• WHAT YOU SHOULD DO:
Among the lines below, some may contain the string "computer". Say how many do, and give nothing besides the number.

_ _ _ _ _ _ _

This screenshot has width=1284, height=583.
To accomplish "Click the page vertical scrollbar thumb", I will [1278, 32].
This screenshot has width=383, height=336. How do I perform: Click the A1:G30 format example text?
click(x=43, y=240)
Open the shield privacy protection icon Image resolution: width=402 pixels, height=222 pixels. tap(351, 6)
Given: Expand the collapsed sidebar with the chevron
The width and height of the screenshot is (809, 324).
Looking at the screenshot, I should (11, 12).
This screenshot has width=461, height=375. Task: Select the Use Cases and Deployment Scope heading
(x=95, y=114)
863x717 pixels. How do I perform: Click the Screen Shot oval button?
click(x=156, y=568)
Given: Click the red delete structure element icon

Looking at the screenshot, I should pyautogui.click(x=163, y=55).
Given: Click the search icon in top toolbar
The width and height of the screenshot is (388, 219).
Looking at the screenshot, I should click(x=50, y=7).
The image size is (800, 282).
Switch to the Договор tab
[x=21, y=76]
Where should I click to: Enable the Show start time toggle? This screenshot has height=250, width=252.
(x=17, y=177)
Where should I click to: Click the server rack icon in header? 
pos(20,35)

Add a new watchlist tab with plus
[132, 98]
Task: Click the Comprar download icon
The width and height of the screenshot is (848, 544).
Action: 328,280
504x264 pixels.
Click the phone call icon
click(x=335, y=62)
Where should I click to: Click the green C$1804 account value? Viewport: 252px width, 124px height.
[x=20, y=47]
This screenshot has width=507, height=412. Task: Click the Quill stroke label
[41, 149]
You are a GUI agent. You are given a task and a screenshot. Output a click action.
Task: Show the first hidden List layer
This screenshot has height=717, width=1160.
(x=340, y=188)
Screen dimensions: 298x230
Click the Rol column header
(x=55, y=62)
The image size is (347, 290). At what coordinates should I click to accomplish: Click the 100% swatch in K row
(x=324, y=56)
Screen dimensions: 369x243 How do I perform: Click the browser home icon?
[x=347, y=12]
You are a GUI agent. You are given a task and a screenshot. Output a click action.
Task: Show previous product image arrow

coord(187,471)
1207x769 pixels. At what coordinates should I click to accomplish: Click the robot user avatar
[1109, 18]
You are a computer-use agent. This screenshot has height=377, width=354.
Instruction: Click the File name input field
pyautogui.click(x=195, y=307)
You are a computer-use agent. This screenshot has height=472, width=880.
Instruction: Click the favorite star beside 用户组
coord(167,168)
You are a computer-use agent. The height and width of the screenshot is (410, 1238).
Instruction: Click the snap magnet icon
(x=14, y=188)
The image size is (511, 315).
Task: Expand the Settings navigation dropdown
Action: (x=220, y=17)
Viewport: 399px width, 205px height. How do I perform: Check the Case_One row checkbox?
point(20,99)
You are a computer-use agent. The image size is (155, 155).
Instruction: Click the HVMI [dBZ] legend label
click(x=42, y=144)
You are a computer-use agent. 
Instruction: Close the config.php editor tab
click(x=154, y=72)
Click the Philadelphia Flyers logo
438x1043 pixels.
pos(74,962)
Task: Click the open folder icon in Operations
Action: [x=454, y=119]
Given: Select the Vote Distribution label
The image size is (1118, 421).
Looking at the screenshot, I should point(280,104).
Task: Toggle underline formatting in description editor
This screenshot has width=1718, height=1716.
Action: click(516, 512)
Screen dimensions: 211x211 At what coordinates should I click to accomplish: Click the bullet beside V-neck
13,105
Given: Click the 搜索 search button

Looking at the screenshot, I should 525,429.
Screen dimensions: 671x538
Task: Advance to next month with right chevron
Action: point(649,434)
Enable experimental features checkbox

_ _ _ _ _ _ _

• RESPONSE TO THE TASK:
5